#### [Listed records]
● ● ● ● ● ● ●

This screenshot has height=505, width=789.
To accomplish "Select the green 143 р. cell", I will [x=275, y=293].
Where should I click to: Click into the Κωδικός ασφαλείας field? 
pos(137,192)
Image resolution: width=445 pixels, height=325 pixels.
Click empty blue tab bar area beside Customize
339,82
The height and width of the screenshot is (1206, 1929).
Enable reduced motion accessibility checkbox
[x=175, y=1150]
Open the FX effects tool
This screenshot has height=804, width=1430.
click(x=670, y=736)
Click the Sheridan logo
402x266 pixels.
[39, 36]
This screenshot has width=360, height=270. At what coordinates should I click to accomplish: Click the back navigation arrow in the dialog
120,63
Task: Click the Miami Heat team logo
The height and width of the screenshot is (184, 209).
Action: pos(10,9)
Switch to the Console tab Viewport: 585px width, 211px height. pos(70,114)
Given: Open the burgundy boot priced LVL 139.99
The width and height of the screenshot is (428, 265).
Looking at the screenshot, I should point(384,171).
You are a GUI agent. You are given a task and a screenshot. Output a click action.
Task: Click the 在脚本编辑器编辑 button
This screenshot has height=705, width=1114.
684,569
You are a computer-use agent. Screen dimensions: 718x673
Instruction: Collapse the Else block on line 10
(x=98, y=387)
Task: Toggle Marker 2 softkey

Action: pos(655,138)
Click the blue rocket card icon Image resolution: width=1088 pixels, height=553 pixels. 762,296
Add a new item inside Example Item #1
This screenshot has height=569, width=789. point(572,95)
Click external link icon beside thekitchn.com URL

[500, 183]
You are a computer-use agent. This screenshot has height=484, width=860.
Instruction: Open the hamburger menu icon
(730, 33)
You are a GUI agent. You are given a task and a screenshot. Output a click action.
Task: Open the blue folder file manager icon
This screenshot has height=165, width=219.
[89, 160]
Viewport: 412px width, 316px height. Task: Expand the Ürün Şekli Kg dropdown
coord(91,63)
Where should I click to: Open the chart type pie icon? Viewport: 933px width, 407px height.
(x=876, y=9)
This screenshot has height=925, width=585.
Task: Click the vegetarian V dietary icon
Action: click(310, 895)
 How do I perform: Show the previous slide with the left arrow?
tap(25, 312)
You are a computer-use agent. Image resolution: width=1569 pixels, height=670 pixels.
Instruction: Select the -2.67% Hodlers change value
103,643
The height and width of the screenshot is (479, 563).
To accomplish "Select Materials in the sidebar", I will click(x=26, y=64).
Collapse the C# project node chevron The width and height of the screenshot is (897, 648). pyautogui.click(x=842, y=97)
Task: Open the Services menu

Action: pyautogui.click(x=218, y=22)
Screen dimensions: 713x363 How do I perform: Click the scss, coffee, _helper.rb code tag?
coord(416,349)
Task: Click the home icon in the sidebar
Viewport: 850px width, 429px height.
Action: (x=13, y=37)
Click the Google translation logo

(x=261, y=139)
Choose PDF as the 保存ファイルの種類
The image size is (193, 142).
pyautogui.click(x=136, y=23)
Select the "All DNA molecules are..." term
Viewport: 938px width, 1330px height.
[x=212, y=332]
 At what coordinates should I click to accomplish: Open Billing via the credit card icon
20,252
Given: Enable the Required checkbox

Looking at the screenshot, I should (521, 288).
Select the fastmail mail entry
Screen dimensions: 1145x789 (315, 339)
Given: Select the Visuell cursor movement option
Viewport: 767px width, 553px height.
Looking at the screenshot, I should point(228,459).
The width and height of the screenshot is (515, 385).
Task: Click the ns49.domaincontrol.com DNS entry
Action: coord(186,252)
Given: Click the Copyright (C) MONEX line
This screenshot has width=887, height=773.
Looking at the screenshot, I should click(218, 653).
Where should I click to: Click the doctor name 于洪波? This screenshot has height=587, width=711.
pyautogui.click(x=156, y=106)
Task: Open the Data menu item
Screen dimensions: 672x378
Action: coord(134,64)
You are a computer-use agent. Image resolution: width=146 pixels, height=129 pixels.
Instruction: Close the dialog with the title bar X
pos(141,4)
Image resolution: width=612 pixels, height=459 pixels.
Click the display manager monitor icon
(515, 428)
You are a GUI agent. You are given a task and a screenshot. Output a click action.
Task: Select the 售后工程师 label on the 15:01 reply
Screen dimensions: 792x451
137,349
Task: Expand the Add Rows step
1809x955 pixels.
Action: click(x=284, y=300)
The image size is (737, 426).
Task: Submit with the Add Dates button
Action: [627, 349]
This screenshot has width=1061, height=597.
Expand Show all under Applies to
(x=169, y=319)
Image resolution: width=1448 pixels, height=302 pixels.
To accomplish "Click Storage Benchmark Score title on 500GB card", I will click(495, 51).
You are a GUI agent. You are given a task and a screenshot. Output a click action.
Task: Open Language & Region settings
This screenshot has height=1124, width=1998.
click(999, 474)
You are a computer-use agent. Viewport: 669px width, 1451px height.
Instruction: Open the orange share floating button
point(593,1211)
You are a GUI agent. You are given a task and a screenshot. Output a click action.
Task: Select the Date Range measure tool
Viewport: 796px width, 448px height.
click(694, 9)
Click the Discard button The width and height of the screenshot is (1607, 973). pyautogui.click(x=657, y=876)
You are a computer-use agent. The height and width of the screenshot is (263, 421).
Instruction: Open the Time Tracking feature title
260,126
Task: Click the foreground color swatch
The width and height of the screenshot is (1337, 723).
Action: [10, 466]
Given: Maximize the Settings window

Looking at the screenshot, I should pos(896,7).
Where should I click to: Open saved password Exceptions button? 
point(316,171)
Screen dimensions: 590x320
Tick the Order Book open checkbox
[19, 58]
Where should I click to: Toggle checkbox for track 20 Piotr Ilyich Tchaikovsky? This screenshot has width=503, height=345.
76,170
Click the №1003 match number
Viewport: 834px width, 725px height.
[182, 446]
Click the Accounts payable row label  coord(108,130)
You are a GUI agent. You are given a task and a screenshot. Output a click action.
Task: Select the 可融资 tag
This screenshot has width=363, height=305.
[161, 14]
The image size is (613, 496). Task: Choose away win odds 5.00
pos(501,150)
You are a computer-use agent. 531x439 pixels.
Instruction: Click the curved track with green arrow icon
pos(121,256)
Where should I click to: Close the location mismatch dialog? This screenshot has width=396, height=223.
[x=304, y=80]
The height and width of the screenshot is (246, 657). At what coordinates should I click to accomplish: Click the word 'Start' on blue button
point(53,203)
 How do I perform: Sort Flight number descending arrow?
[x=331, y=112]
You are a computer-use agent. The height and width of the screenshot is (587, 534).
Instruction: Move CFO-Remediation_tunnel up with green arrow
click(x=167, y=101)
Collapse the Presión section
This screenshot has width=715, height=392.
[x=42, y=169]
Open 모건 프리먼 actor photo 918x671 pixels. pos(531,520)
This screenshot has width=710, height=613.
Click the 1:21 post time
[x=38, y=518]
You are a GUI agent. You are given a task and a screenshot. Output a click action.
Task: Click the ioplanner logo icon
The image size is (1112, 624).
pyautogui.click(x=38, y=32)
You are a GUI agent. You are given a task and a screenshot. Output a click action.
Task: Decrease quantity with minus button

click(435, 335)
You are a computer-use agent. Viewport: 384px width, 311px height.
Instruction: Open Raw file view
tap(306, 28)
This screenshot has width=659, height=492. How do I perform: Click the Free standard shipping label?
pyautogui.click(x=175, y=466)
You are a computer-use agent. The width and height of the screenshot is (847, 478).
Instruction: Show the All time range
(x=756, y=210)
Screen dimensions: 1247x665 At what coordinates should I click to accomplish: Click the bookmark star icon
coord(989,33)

● ● ● ● ● ● ●

#### [What you are asked to do]
Reproduce every one of the items above verbatim, line for line.

#### [Expected output]
This screenshot has height=505, width=789.
To accomplish "Select the green 143 р. cell", I will [x=275, y=293].
Where should I click to: Click into the Κωδικός ασφαλείας field? 
pos(137,192)
Image resolution: width=445 pixels, height=325 pixels.
Click empty blue tab bar area beside Customize
339,82
The height and width of the screenshot is (1206, 1929).
Enable reduced motion accessibility checkbox
[x=175, y=1150]
Open the FX effects tool
This screenshot has height=804, width=1430.
click(x=670, y=736)
Click the Sheridan logo
402x266 pixels.
[39, 36]
This screenshot has width=360, height=270. At what coordinates should I click to accomplish: Click the back navigation arrow in the dialog
120,63
Task: Click the Miami Heat team logo
The height and width of the screenshot is (184, 209).
Action: pos(10,9)
Switch to the Console tab Viewport: 585px width, 211px height. pos(70,114)
Given: Open the burgundy boot priced LVL 139.99
The width and height of the screenshot is (428, 265).
Looking at the screenshot, I should point(384,171).
You are a GUI agent. You are given a task and a screenshot. Output a click action.
Task: Click the 在脚本编辑器编辑 button
This screenshot has height=705, width=1114.
684,569
You are a computer-use agent. Screen dimensions: 718x673
Instruction: Collapse the Else block on line 10
(x=98, y=387)
Task: Toggle Marker 2 softkey

Action: pos(655,138)
Click the blue rocket card icon Image resolution: width=1088 pixels, height=553 pixels. 762,296
Add a new item inside Example Item #1
This screenshot has height=569, width=789. point(572,95)
Click external link icon beside thekitchn.com URL

[500, 183]
You are a computer-use agent. This screenshot has height=484, width=860.
Instruction: Open the hamburger menu icon
(730, 33)
You are a GUI agent. You are given a task and a screenshot. Output a click action.
Task: Open the blue folder file manager icon
This screenshot has height=165, width=219.
[89, 160]
Viewport: 412px width, 316px height. Task: Expand the Ürün Şekli Kg dropdown
coord(91,63)
Where should I click to: Open the chart type pie icon? Viewport: 933px width, 407px height.
(x=876, y=9)
This screenshot has height=925, width=585.
Task: Click the vegetarian V dietary icon
Action: click(310, 895)
 How do I perform: Show the previous slide with the left arrow?
tap(25, 312)
You are a computer-use agent. Image resolution: width=1569 pixels, height=670 pixels.
Instruction: Select the -2.67% Hodlers change value
103,643
The height and width of the screenshot is (479, 563).
To accomplish "Select Materials in the sidebar", I will click(x=26, y=64).
Collapse the C# project node chevron The width and height of the screenshot is (897, 648). pyautogui.click(x=842, y=97)
Task: Open the Services menu

Action: pyautogui.click(x=218, y=22)
Screen dimensions: 713x363 How do I perform: Click the scss, coffee, _helper.rb code tag?
coord(416,349)
Task: Click the home icon in the sidebar
Viewport: 850px width, 429px height.
Action: (x=13, y=37)
Click the Google translation logo

(x=261, y=139)
Choose PDF as the 保存ファイルの種類
The image size is (193, 142).
pyautogui.click(x=136, y=23)
Select the "All DNA molecules are..." term
Viewport: 938px width, 1330px height.
[x=212, y=332]
 At what coordinates should I click to accomplish: Open Billing via the credit card icon
20,252
Given: Enable the Required checkbox

Looking at the screenshot, I should (521, 288).
Select the fastmail mail entry
Screen dimensions: 1145x789 (315, 339)
Given: Select the Visuell cursor movement option
Viewport: 767px width, 553px height.
Looking at the screenshot, I should point(228,459).
The width and height of the screenshot is (515, 385).
Task: Click the ns49.domaincontrol.com DNS entry
Action: coord(186,252)
Given: Click the Copyright (C) MONEX line
This screenshot has width=887, height=773.
Looking at the screenshot, I should click(218, 653).
Where should I click to: Click the doctor name 于洪波? This screenshot has height=587, width=711.
pyautogui.click(x=156, y=106)
Task: Open the Data menu item
Screen dimensions: 672x378
Action: coord(134,64)
You are a computer-use agent. Image resolution: width=146 pixels, height=129 pixels.
Instruction: Close the dialog with the title bar X
pos(141,4)
Image resolution: width=612 pixels, height=459 pixels.
Click the display manager monitor icon
(515, 428)
You are a GUI agent. You are given a task and a screenshot. Output a click action.
Task: Select the 售后工程师 label on the 15:01 reply
Screen dimensions: 792x451
137,349
Task: Expand the Add Rows step
1809x955 pixels.
Action: click(x=284, y=300)
The image size is (737, 426).
Task: Submit with the Add Dates button
Action: [627, 349]
This screenshot has width=1061, height=597.
Expand Show all under Applies to
(x=169, y=319)
Image resolution: width=1448 pixels, height=302 pixels.
To accomplish "Click Storage Benchmark Score title on 500GB card", I will click(495, 51).
You are a GUI agent. You are given a task and a screenshot. Output a click action.
Task: Open Language & Region settings
This screenshot has height=1124, width=1998.
click(999, 474)
You are a computer-use agent. Viewport: 669px width, 1451px height.
Instruction: Open the orange share floating button
point(593,1211)
You are a GUI agent. You are given a task and a screenshot. Output a click action.
Task: Select the Date Range measure tool
Viewport: 796px width, 448px height.
click(694, 9)
Click the Discard button The width and height of the screenshot is (1607, 973). pyautogui.click(x=657, y=876)
You are a computer-use agent. The height and width of the screenshot is (263, 421).
Instruction: Open the Time Tracking feature title
260,126
Task: Click the foreground color swatch
The width and height of the screenshot is (1337, 723).
Action: [10, 466]
Given: Maximize the Settings window

Looking at the screenshot, I should pos(896,7).
Where should I click to: Open saved password Exceptions button? 
point(316,171)
Screen dimensions: 590x320
Tick the Order Book open checkbox
[19, 58]
Where should I click to: Toggle checkbox for track 20 Piotr Ilyich Tchaikovsky? This screenshot has width=503, height=345.
76,170
Click the №1003 match number
Viewport: 834px width, 725px height.
[182, 446]
Click the Accounts payable row label  coord(108,130)
You are a GUI agent. You are given a task and a screenshot. Output a click action.
Task: Select the 可融资 tag
This screenshot has width=363, height=305.
[161, 14]
The image size is (613, 496). Task: Choose away win odds 5.00
pos(501,150)
You are a computer-use agent. 531x439 pixels.
Instruction: Click the curved track with green arrow icon
pos(121,256)
Where should I click to: Close the location mismatch dialog? This screenshot has width=396, height=223.
[x=304, y=80]
The height and width of the screenshot is (246, 657). At what coordinates should I click to accomplish: Click the word 'Start' on blue button
point(53,203)
 How do I perform: Sort Flight number descending arrow?
[x=331, y=112]
You are a computer-use agent. The height and width of the screenshot is (587, 534).
Instruction: Move CFO-Remediation_tunnel up with green arrow
click(x=167, y=101)
Collapse the Presión section
This screenshot has width=715, height=392.
[x=42, y=169]
Open 모건 프리먼 actor photo 918x671 pixels. pos(531,520)
This screenshot has width=710, height=613.
Click the 1:21 post time
[x=38, y=518]
You are a GUI agent. You are given a task and a screenshot. Output a click action.
Task: Click the ioplanner logo icon
The image size is (1112, 624).
pyautogui.click(x=38, y=32)
You are a GUI agent. You are given a task and a screenshot. Output a click action.
Task: Decrease quantity with minus button

click(435, 335)
You are a computer-use agent. Viewport: 384px width, 311px height.
Instruction: Open Raw file view
tap(306, 28)
This screenshot has width=659, height=492. How do I perform: Click the Free standard shipping label?
pyautogui.click(x=175, y=466)
You are a computer-use agent. The width and height of the screenshot is (847, 478).
Instruction: Show the All time range
(x=756, y=210)
Screen dimensions: 1247x665 At what coordinates should I click to accomplish: Click the bookmark star icon
coord(989,33)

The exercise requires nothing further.